Advice: make liberal use of print()
statements to understand
What each line in the code is trying to achieve
How to make the code function correctly, and make sure that it indeed functions correctly.
Exercise 9.2
Find the notebook called debugging_ex2.ipynb
in the Google Drive folder of the course. Save a copy of this notebook in your own Drive by going to File -> Save a copy in Drive.
The code in this notebook tests whether a particular TF of interest directly regulates itself (in other words, if a TF binds in its own promoter).

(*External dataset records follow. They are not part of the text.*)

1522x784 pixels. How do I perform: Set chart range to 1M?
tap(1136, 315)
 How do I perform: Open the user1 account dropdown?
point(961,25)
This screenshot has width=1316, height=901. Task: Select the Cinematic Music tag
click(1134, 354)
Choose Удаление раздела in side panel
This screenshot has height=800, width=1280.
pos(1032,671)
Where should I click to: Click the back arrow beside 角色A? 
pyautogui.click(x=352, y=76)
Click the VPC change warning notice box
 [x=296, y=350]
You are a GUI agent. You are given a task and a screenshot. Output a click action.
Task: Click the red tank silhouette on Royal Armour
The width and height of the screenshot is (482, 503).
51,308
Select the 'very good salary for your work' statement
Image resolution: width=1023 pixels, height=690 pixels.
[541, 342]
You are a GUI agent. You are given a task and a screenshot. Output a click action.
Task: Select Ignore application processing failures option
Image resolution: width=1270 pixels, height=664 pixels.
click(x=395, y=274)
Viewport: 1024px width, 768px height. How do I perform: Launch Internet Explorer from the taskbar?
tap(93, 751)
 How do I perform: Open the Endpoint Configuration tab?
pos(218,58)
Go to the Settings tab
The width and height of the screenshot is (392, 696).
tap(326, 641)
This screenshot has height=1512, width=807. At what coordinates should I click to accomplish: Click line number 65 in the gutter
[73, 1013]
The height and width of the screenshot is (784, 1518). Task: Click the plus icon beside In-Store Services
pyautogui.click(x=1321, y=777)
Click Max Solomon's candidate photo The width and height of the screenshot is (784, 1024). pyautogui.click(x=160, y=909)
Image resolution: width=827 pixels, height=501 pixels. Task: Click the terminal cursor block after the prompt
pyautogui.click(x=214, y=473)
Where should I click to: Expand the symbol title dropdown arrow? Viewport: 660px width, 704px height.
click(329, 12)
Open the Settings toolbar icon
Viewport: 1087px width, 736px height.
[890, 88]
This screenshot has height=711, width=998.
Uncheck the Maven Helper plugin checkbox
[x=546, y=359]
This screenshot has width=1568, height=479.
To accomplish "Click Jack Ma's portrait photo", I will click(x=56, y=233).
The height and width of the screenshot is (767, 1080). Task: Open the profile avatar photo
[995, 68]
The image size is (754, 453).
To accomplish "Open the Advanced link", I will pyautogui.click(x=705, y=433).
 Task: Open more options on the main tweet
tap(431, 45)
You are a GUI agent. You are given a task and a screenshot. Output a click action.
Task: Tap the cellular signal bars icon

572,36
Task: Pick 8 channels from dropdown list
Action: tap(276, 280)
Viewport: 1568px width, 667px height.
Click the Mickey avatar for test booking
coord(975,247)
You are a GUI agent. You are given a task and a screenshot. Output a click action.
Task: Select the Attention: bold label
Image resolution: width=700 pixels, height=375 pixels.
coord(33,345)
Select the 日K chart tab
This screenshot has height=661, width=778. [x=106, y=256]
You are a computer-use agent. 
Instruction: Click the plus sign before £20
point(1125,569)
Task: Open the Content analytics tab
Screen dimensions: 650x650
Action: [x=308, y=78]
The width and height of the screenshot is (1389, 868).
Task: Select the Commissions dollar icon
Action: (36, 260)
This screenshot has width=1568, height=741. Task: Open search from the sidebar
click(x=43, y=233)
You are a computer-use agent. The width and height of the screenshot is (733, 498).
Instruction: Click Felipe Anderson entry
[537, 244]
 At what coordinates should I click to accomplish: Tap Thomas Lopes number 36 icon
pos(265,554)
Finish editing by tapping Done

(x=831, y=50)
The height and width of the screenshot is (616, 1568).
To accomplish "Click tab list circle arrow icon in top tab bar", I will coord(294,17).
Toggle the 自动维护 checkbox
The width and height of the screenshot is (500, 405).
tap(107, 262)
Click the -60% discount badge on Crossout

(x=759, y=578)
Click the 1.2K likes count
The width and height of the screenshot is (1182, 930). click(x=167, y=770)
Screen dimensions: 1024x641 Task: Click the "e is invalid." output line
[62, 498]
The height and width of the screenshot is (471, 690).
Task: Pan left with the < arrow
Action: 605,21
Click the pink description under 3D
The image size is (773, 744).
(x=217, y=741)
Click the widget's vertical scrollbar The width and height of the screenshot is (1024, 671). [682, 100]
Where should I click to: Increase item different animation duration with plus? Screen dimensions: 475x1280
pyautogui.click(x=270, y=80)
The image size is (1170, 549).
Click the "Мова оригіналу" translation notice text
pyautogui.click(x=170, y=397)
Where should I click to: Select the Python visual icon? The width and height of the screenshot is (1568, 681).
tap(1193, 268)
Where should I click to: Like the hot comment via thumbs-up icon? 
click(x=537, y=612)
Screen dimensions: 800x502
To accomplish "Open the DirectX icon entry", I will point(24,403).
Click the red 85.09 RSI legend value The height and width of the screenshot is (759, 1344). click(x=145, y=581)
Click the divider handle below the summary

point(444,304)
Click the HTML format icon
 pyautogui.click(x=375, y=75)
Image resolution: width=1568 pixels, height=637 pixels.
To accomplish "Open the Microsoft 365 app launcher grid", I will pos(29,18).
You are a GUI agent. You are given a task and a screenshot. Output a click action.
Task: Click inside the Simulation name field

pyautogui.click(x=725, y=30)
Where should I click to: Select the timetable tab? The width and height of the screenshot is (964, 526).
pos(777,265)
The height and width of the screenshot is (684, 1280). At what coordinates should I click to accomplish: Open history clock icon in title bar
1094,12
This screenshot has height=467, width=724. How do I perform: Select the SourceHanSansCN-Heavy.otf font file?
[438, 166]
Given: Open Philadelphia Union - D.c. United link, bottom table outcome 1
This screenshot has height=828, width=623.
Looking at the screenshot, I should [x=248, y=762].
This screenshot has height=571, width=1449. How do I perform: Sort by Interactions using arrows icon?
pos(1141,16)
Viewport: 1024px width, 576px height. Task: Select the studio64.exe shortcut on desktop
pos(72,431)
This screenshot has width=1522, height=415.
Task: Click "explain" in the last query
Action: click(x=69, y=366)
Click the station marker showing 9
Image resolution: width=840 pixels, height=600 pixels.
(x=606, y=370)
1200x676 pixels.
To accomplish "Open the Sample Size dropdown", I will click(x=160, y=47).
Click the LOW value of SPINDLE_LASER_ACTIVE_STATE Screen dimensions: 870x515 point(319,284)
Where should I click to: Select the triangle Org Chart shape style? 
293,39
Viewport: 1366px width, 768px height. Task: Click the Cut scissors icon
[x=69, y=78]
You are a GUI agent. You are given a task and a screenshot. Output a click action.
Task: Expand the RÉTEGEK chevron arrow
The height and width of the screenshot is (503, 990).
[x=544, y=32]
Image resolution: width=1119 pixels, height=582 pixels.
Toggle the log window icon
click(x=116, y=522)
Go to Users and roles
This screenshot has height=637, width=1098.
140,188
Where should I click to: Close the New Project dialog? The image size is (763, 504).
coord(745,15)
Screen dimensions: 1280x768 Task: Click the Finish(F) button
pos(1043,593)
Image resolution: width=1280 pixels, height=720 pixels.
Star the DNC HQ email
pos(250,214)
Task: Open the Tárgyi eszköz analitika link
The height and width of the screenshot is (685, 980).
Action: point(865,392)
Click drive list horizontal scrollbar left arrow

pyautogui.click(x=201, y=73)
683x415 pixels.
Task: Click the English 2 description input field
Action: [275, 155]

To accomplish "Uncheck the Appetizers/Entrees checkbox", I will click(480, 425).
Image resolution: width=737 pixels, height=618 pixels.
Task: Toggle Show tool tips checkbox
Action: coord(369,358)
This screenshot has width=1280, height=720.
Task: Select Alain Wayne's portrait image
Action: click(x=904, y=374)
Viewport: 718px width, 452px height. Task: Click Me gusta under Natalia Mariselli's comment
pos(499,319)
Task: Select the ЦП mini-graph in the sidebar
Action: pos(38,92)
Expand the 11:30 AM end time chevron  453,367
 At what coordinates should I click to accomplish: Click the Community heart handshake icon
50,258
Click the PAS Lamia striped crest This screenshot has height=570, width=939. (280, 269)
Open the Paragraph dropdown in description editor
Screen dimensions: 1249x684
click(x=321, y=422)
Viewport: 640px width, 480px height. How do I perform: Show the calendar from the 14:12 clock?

The name of the TF of interest is assigned to the variable my_tf_of_interest
.
The code should print
Transcription factor my_tf_of_interest regulates itself
or
Transcription factor my_tf_of_interest does not regulate itself
to screen (with “my_tf_of_interest” replaced by the actual TF name), depending on whether there is a self-regulation relationship encoded in the
hsc_network
dictionary variable or not.
Questions
This script contains a bug (otherwise it wouldn’t be a question here). Can you identify the bug without running the code (try for at least 10 minutes)?
Run the code as it is given. Does the code provide the correct output for the TF named ‘Scl’?
Change the variable “my_tf_of_interest” to different TFs in the dictionary
hsc_network
. Does the code provide the correct output for all TFs? If not, how would you adapt the code (extend or change it) so that it does produce the desired output?
Exercise 9.3
This exercise focuses on problems that may arise when an input file does not have the formatting you expect, contains errors or otherwise unexpected events.
In the Google Drive folder of the course, find the notebook called debugging_ex3.ipynb
. Save a copy of this notebook in your own Drive by going to File -> Save a copy in Drive.
In the Google Drive folder of the course, find a text file called debugging_ex3_input.txt
.
Open this file (debugging_ex3_input.txt
) to examine its contents. You can do this in any environment (Colab, Drive, or downloaded to your computer locally if you wish). This file contains a TF network in the following format:
source_tf_1 target_A target_B target_C
source_tf_2 target_D target_E
Next, open the notebook debugging_ex3.ipynb
and examine the code. The purpose of the code is to determine which source_tf
s are given in the input file, and count how many target_genes
each TF has.
However, the input file has several issues that causes our code to misbehave.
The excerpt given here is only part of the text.